### TASK MATERIAL
※ ※ ※

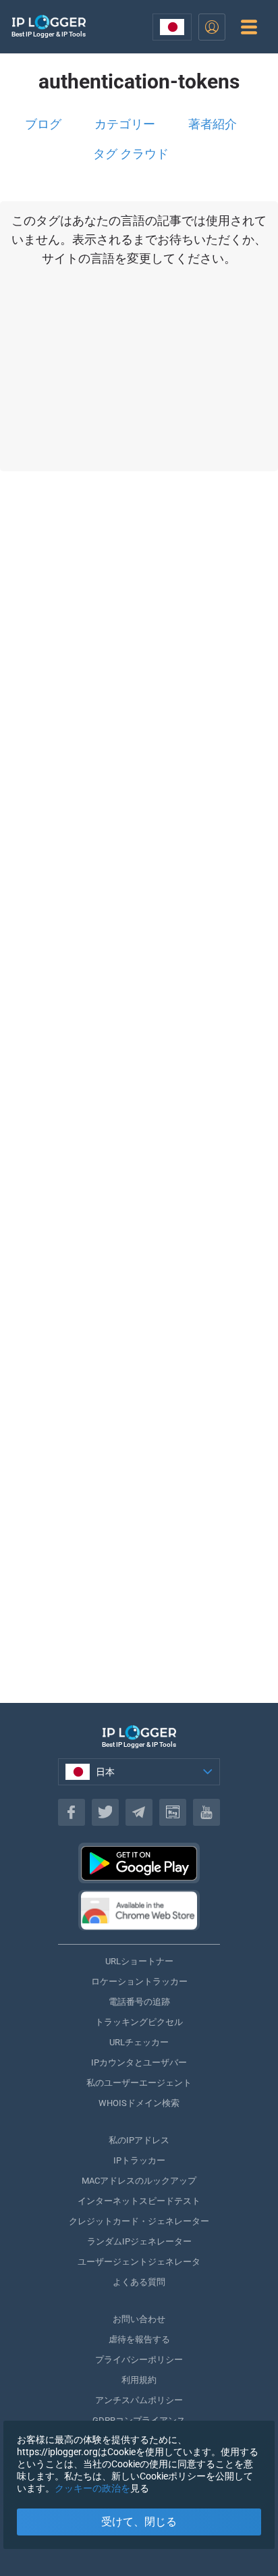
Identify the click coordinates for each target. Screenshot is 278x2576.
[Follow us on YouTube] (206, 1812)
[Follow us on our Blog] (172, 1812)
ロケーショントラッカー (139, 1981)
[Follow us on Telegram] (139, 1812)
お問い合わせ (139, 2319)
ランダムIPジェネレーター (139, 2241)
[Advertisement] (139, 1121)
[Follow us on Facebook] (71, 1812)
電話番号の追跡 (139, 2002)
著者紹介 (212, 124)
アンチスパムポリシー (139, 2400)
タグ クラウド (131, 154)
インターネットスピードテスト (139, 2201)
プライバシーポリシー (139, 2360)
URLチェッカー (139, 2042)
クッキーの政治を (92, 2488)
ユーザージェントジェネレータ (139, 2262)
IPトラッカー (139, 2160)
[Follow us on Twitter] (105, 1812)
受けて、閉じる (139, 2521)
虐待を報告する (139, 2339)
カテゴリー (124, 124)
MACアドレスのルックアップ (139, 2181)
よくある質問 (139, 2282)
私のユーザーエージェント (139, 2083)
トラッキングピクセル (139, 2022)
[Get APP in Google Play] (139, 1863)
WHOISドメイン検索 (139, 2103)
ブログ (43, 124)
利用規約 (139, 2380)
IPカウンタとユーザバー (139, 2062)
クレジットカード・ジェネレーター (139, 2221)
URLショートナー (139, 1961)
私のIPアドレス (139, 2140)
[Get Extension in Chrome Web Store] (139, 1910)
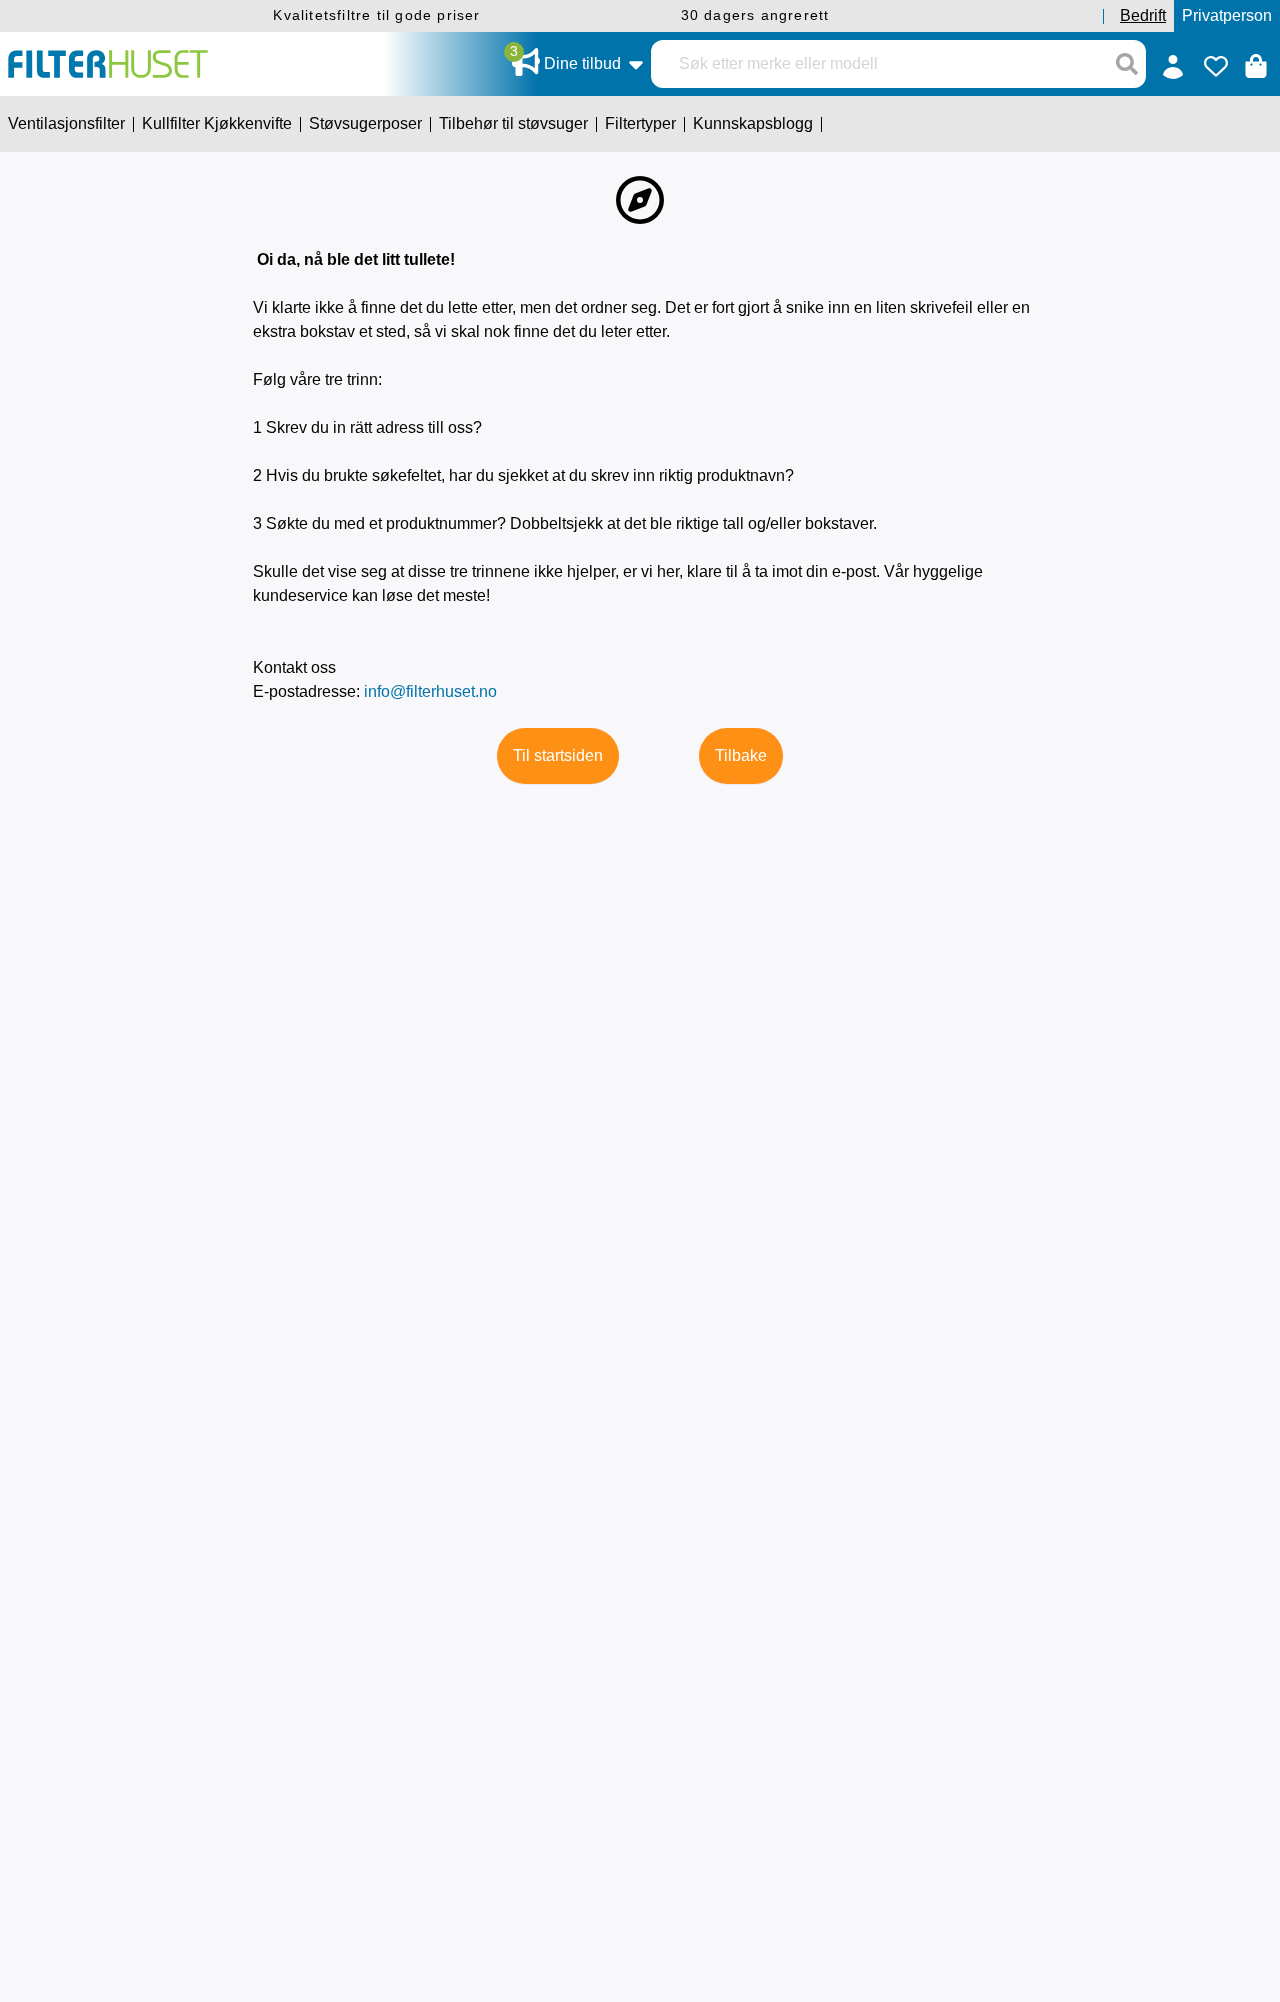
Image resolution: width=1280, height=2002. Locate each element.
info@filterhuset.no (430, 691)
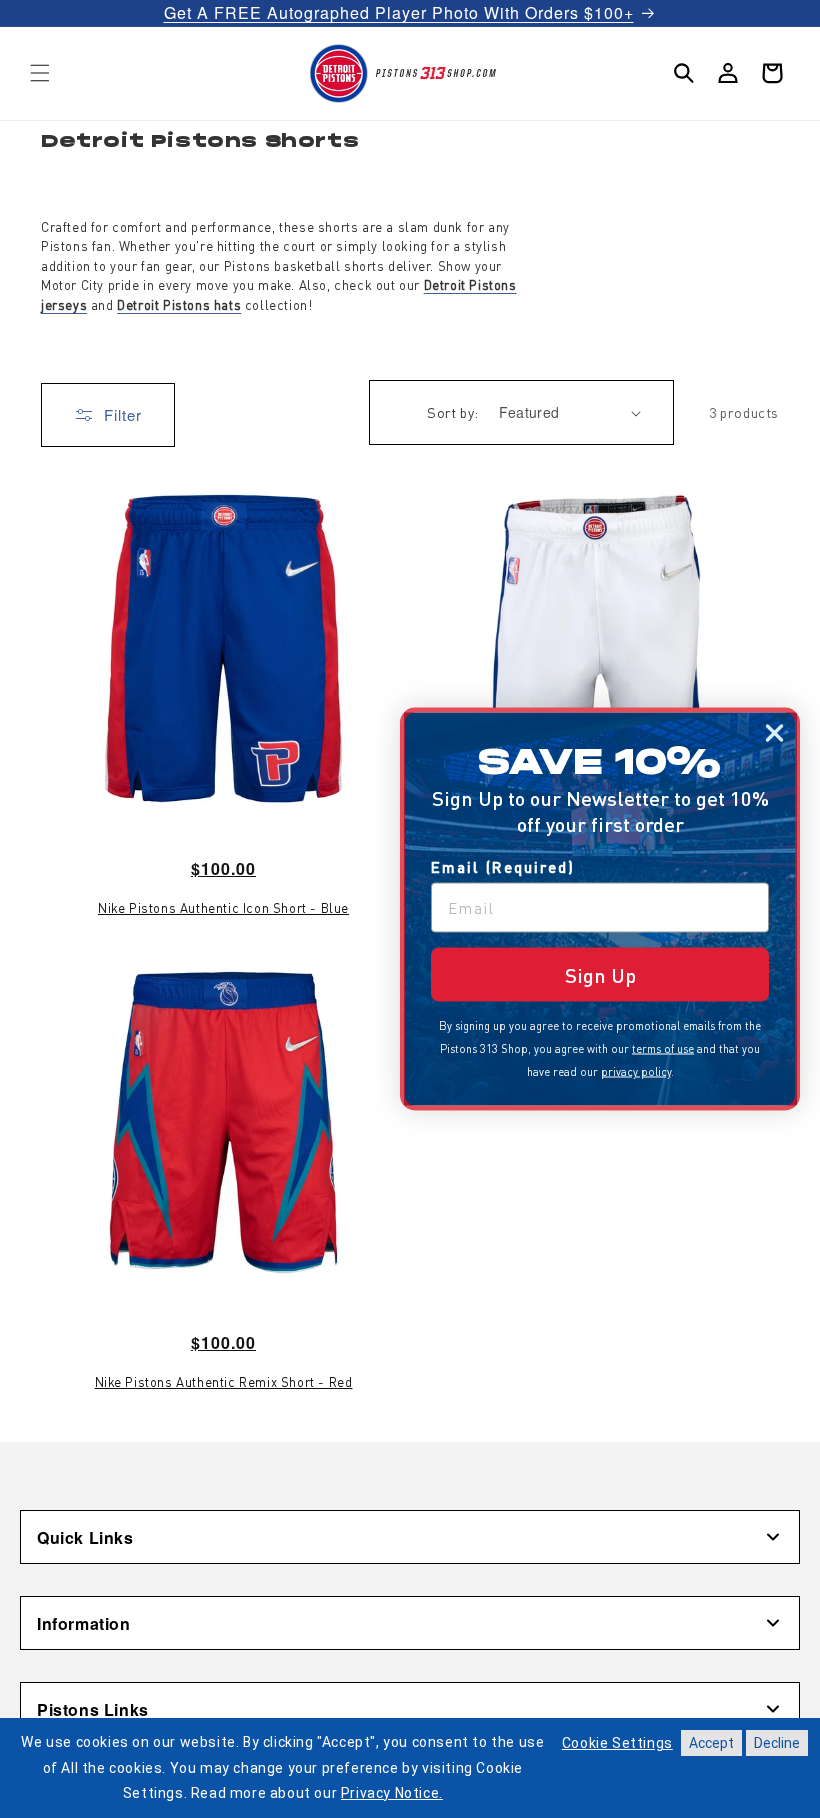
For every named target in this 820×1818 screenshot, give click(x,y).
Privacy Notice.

※ ※ ※

### WHAT IS EXPECTED
Give back the data exactly. Skip any images.

### OUTPUT OF THE TASK
Identify the click coordinates for each target. Screenshot is 278x2576.
[Follow us on YouTube] (206, 1812)
[Follow us on our Blog] (172, 1812)
ロケーショントラッカー (139, 1981)
[Follow us on Telegram] (139, 1812)
お問い合わせ (139, 2319)
ランダムIPジェネレーター (139, 2241)
[Advertisement] (139, 1121)
[Follow us on Facebook] (71, 1812)
電話番号の追跡 (139, 2002)
著者紹介 (212, 124)
アンチスパムポリシー (139, 2400)
タグ クラウド (131, 154)
インターネットスピードテスト (139, 2201)
プライバシーポリシー (139, 2360)
URLチェッカー (139, 2042)
クッキーの政治を (92, 2488)
ユーザージェントジェネレータ (139, 2262)
IPトラッカー (139, 2160)
[Follow us on Twitter] (105, 1812)
受けて、閉じる (139, 2521)
虐待を報告する (139, 2339)
カテゴリー (124, 124)
MACアドレスのルックアップ (139, 2181)
よくある質問 (139, 2282)
私のユーザーエージェント (139, 2083)
トラッキングピクセル (139, 2022)
[Get APP in Google Play] (139, 1863)
WHOISドメイン検索 (139, 2103)
ブログ (43, 124)
利用規約 (139, 2380)
IPカウンタとユーザバー (139, 2062)
クレジットカード・ジェネレーター (139, 2221)
URLショートナー (139, 1961)
私のIPアドレス (139, 2140)
[Get Extension in Chrome Web Store] (139, 1910)
Image resolution: width=1280, height=2002. Locate each element.
info@filterhuset.no (430, 691)
For every named target in this 820×1818 screenshot, give click(x,y).
Privacy Notice.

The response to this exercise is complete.